As TV crews staked out the campus for days and celebrities jumped in to talk about the incident, the school was taking the Smarter Balanced Assessment Consortium tests scheduled by the state. They were on the third day of testing, it was near the end of the year, and the principal couldn’t change or stop the tests if he tried.
“We did prepare a lot, and that seemed to pay off,” Lee said.
The students’ English scores rose 13 percentage points from 45 percent of the students meeting standards to 58 percent. The math scores rose 15 percentage points, to 27 percent meeting or exceeding standards. Districtwide, English scores rose to 39 percent and math to 29 percent.
“Ironically, students were SBAC testing in the midst of our highly publicized lunch altercation, town hall meeting and student walk-out,” Lee said. “Students demonstrated much focus and resiliency.”
Also, 80 percent of students enrolled in the Math Science Magnet on Sylmar’s campus met or exceeded standards in English, and 57 percent did so in math. That compares to 80 percent in English and 59 percent in math earned by Granada Hills Charter, a rival school.
The only schools in Local District Northeast that did better are Triumph PUC Charter, Arleta High and two of the Chavez Humanitas schools, district numbers show. There are 17 traditional and charter high schools in the local district. The Sylmar Magnet exceeded the scores of some local competition: Triumph, Arleta and Chavez, according to Debbie Steinert, Sylmar’s magnet school coordinator.
Sylmar’s test scores are among the highest increases of any schools that have 80 percent or more families eligible for free or reduced-price lunch.
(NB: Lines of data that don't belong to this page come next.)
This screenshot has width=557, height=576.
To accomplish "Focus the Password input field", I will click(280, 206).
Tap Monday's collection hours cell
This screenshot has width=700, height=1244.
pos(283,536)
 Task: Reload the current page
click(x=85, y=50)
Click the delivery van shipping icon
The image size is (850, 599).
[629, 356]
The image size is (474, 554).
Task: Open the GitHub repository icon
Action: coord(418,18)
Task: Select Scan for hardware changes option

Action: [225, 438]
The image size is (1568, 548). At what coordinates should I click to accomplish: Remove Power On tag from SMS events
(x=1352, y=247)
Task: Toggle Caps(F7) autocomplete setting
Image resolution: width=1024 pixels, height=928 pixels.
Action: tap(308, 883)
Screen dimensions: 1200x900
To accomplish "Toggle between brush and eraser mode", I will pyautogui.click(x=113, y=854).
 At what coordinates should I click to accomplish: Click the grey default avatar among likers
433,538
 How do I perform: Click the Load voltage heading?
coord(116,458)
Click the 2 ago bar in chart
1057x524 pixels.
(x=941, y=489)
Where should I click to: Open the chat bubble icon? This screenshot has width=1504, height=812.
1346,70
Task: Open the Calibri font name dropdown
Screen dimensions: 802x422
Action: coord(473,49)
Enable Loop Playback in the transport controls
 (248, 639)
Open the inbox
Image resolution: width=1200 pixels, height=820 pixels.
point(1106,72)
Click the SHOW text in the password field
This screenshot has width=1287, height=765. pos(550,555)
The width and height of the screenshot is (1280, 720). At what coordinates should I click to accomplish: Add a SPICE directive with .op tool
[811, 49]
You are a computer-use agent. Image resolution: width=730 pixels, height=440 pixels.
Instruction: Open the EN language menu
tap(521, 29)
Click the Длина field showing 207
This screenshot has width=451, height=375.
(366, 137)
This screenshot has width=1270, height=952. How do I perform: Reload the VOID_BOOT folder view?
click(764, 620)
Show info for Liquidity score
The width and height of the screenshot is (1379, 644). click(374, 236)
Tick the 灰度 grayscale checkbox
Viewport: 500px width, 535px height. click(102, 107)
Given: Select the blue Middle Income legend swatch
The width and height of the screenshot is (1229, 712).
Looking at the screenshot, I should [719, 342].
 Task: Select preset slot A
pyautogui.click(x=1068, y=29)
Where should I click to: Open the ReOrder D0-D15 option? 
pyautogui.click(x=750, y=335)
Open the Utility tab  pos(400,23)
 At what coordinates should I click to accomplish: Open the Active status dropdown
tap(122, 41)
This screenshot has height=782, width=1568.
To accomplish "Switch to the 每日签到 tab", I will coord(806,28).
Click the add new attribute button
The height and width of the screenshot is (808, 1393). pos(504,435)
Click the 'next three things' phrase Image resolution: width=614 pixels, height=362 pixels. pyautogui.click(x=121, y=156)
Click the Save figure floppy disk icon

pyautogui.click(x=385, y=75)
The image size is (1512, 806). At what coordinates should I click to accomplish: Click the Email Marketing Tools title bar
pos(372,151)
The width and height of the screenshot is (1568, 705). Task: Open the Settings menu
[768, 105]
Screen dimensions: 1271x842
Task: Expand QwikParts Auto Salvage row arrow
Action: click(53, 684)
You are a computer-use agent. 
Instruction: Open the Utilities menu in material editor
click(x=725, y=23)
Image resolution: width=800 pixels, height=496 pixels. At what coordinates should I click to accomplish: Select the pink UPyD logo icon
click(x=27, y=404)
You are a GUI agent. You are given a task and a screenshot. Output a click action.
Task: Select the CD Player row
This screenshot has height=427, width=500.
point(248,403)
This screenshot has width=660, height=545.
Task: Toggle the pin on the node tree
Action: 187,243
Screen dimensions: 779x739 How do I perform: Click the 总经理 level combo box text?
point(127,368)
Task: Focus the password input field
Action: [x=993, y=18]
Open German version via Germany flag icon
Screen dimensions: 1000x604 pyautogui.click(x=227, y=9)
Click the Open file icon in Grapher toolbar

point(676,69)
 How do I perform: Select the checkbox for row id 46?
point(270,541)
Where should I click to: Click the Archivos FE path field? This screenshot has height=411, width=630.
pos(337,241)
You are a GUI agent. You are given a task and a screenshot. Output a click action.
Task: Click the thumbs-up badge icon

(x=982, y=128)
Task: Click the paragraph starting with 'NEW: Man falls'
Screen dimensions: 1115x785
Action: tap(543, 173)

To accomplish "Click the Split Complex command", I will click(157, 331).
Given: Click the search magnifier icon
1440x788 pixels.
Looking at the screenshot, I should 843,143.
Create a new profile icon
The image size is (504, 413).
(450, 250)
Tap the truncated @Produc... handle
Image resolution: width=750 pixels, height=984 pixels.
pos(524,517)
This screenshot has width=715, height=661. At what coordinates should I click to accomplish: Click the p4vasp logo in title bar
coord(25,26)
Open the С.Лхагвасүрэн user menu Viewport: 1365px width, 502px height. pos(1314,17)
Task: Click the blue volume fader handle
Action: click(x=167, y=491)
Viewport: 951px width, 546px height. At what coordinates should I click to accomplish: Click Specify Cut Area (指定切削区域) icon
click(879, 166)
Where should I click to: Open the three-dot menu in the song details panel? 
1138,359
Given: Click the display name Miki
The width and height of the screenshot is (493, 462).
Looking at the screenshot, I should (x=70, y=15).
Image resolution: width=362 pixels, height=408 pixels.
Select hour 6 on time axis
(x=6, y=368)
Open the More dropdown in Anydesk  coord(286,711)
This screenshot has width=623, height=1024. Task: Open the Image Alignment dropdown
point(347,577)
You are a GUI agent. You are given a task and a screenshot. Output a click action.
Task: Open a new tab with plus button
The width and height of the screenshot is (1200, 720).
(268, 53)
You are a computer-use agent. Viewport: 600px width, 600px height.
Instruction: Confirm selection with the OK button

Reclassification of English learners was also one of the highest, at 20 percent, compared to the district average of 11 percent.
“All of this can be credited to the hard work of teachers who worked much more collaboratively last year in the spirit of our charter petition, and having the right mindset on lifting up students regardless of socioeconomic status, a turn away from the student deficit mindset,” Lee said.
Math teacher Tony Nunez is one face behind the success stories. He identified the types of questions his students were having trouble with and focused on them, particularly the new Common Core standards that give questions in word problem formats and ask students to figure out how math applies to real-world situations.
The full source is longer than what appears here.